5. Step-by-Step Framework for Any Decision

  1. Define the Alternatives: What are the specific choices? (e.g., Accept Order vs. Reject; Make vs. Buy).
  2. Identify All Future Costs and Revenues that Differ: List cash flows for each alternative. Ignore sunk costs and allocated/common costs.
  3. Include Opportunity Costs: What is the best alternative use of resources freed up?
  4. Calculate the Net Financial Impact for each alternative.
  5. Consider Qualitative Factors: Quality control, supplier reliability, employee morale, strategic fit, customer relationships.
  6. Make a Recommendation based on the quantitative and qualitative analysis.

6. Common Pitfalls to Avoid

  • The Sunk Cost Fallacy: "We've already spent so much on this project, we have to continue." No—only future costs matter.
  • Misusing Full Absorption Cost: Including allocated fixed overhead in unit costs for decision-making (e.g., rejecting a special order because price < "full cost").
  • Ignoring Opportunity Costs: Overlooking the value of alternative uses for resources.
  • Assuming All Fixed Costs are Avoidable: Many are not and will be incurred regardless of the decision.

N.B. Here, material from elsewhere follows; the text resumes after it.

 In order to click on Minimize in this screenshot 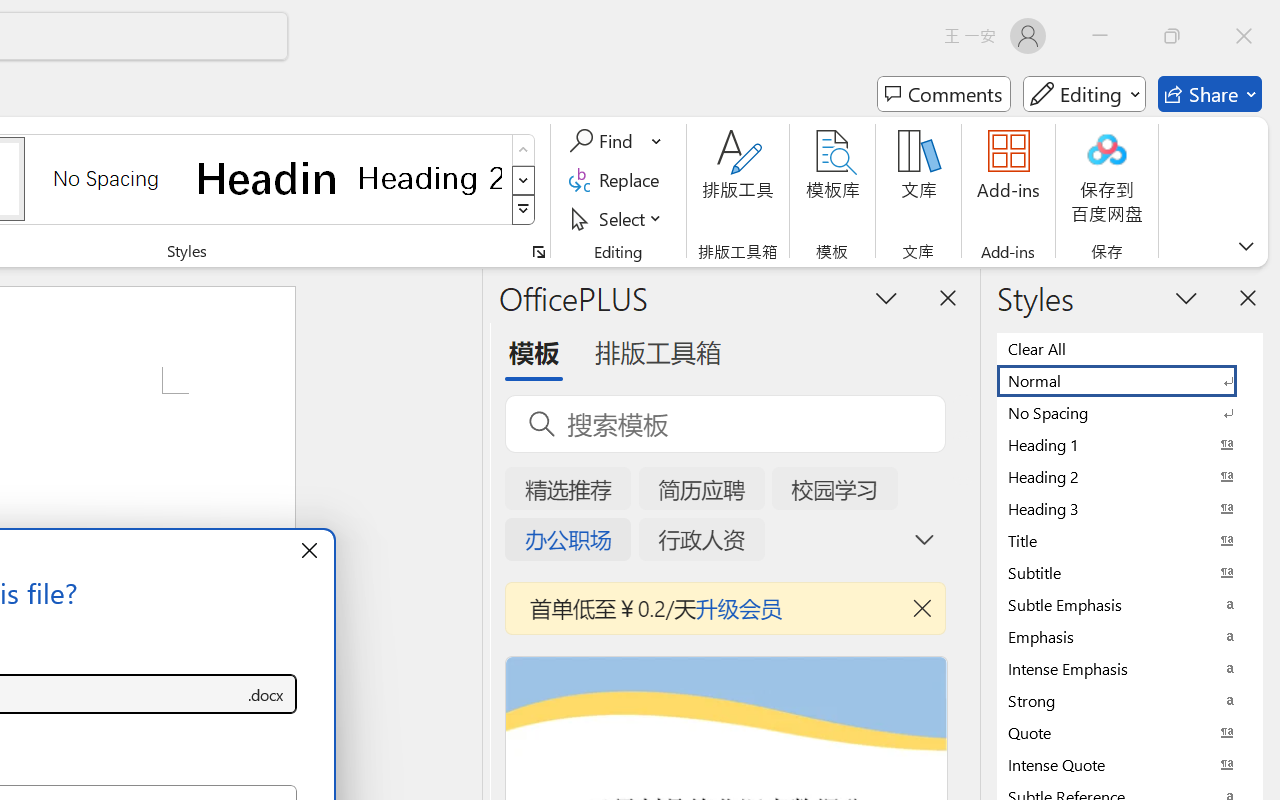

Conclusion: The Power of Relevant Analysis

Effective managerial decision-making hinges on the disciplined use of relevant cost analysis. By filtering out accounting noise and focusing solely on costs and revenues that differ between choices, managers can make economically rational decisions that enhance profitability. Whether evaluating a special order, an outsourcing opportunity, or a product line, the principles remain the same: follow the incremental cash flows and ignore the sunk costs. This approach turns cost accounting data into a powerful tool for steering the business toward better financial outcomes.